I was reading an interesting newsletter from McKinsey last week about the “head-scratching spending habits of Gen Z”. Apparently, one trend is for younger people to move back in with their parents to save money… so they can invest in a Hermès Birkin bag.

The article wasn’t dismissing this behaviour: in fact, it reinforced that as Gen Z is more pessimistic about reaching financial milestones such as owning your house, it can often manifest as financial defeatism. Maybe that’s why, according to Luxe Digital, Gen Z and Millennials alone grew the luxury market grew by 21.5% in 2021-2022.

This got me thinking: with shoppers adopting cost-cutting measures in a tough economic climate, will this still be the case in 2023? And what communications strategies can luxury/premium brands use to convince their younger fans to continue making purchases with them rather than lower market competitors?

Here are three strategies I believe they can start doing today to address this question:

Reframe the conversation
History has already taught us that brands that lean into the lipstick effect (the pattern where people treat themselves to small indulgent purchases that help them temporarily forget their financial problems) can often do well during tougher economic times.

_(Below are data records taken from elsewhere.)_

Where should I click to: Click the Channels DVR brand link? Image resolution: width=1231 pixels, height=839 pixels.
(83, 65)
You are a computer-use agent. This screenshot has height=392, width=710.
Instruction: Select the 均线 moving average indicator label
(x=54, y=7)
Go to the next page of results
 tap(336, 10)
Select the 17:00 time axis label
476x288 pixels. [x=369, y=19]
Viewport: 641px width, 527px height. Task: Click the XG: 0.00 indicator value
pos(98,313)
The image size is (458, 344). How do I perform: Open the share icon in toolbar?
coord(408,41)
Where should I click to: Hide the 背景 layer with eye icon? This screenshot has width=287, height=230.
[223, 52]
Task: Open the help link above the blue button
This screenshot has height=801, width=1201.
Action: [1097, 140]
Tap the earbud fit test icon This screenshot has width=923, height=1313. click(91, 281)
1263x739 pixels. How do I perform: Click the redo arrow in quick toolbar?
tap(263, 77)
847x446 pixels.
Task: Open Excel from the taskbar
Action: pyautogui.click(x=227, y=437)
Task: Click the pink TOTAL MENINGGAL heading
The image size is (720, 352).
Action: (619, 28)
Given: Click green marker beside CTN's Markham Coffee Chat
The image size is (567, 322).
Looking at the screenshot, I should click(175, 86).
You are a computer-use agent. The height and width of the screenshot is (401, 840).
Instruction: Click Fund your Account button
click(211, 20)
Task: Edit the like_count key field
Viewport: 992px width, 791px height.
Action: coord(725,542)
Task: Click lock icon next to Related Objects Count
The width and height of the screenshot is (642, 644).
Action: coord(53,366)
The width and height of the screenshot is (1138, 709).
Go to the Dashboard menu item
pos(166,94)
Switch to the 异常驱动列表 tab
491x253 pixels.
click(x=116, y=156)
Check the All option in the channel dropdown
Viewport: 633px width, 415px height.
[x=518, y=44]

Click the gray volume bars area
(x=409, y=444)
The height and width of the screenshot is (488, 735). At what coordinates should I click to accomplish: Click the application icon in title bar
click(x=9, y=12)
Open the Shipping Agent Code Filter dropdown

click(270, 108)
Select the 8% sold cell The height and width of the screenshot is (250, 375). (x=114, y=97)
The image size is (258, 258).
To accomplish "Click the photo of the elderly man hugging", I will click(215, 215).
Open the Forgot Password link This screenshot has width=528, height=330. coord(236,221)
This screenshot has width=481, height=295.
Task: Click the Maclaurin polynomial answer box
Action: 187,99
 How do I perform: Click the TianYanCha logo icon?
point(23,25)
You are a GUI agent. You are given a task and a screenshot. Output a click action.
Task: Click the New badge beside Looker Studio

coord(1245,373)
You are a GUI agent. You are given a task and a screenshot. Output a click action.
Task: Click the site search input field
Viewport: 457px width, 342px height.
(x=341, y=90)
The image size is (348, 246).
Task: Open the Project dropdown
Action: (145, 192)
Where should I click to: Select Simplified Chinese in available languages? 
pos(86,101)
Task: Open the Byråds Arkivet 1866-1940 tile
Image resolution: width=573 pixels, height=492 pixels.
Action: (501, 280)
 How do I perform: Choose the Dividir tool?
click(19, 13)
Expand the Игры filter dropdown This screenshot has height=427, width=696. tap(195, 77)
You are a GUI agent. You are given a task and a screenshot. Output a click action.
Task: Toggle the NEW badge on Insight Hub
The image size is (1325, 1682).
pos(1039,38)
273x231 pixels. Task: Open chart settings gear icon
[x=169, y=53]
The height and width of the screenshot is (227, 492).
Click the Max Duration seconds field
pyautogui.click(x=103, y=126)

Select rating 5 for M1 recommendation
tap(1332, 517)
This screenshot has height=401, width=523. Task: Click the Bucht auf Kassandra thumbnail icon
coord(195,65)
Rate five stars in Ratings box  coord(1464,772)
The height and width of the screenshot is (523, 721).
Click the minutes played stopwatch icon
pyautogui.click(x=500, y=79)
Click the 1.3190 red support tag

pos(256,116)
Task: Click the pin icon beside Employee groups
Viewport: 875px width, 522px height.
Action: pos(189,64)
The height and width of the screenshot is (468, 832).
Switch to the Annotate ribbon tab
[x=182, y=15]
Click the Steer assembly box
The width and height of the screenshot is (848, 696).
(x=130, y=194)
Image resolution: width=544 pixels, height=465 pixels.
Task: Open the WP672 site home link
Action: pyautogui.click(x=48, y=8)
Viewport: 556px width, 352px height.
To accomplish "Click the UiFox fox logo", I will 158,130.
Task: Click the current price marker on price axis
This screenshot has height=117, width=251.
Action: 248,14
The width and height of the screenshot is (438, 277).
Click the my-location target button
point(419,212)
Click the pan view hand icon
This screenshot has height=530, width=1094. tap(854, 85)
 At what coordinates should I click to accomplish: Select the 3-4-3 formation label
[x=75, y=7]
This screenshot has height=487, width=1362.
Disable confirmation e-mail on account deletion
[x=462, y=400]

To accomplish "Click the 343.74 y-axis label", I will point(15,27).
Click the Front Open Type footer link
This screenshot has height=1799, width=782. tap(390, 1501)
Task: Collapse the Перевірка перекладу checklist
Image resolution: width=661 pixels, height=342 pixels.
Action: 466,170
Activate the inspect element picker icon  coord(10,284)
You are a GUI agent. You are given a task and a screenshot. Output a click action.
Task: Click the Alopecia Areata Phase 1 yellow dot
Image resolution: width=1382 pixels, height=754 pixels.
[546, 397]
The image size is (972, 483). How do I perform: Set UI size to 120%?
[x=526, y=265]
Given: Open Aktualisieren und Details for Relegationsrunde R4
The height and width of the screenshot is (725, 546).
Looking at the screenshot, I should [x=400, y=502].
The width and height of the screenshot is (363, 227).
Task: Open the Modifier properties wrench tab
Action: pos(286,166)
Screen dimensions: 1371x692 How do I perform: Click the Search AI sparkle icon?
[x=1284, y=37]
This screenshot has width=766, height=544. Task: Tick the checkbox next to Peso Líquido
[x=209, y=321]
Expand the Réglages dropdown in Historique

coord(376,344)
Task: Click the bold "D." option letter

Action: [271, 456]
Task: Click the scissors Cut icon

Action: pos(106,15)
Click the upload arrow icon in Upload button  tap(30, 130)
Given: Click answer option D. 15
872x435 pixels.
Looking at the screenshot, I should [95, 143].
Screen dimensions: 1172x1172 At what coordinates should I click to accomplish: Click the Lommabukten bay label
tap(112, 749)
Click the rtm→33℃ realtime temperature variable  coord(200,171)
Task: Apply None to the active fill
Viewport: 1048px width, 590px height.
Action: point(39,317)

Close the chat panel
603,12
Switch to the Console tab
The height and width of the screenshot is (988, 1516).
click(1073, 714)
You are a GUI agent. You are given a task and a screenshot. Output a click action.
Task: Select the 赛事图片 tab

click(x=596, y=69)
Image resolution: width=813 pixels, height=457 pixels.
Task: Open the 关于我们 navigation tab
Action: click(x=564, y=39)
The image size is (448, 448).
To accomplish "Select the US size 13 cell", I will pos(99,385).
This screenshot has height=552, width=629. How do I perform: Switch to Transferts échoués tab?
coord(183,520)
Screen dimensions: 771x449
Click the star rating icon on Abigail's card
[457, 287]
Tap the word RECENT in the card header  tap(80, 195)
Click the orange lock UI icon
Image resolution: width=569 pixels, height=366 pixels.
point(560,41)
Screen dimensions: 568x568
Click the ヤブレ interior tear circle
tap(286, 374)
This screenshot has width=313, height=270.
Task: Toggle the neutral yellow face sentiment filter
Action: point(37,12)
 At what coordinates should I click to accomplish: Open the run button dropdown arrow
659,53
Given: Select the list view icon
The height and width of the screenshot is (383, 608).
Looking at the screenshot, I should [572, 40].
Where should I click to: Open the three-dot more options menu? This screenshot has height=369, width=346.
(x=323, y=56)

Interestingly, recent ‘Slowdown Lowdown’ research from GWI highlighted that when choosing a brand right now, more people say quality is more important to them than the cost. And a webinar I attended on the global luxury sector by Internet Retailing only last week reinforced that this point is particularly prevalent with younger shoppers.

This says to me that more premium brands can benefit from reframing their messages around value (an old behavioural science trick). For example, posts from Hotel Chocolat reinforce that a night in can still feel indulgent – without the price tag of a night out.

Double down on passion points
Time and time again, studies have shown that sustainability is important to younger shoppers. Luckily, this is often where luxury items have an advantage as – not only do they typically use more premium materials that stand the test of time – but their value increases with age.

Vintage Chanel bags are a great example. These have boomed in price over the past few years (63% since 2019 according to CNBC), making them increasingly appealing to those who value unique experiences and items.

Recommerce is not only a way to keep core fans engaged while being a powerful tool to reduce waste, but it is also an area that is driving significant growth. The luxury secondhand market alone is growing four times faster than the primary luxury market, at 12 per cent each year versus three per cent according to Luxe Digital figures.

Develop meaningful collaborations
A recent study by the University of Essex showed Gen Z shoppers typically ignore influencer campaigns they believe to be controlled by brands. This is also likely where the “de-influencing” (creators using their platforms to show why certain trending products just aren’t worth buying despite going viral) trend has come from.

Influencer and brand reputation are now intrinsically linked. This means that all brands (not just the premium ones) need to consider how to find, evaluate, activate, and measure influencer partnerships in a way that brings long-term value not just to their business, but their fans.

With so many brands communicating on cost first during these tough economic times, it can be hard for luxury and premium companies to understand where to communicate. But by reframing the conversation, and understanding key purchase motivators for their fans and the channels that will most influence them, there are still opportunities to drive loyalty.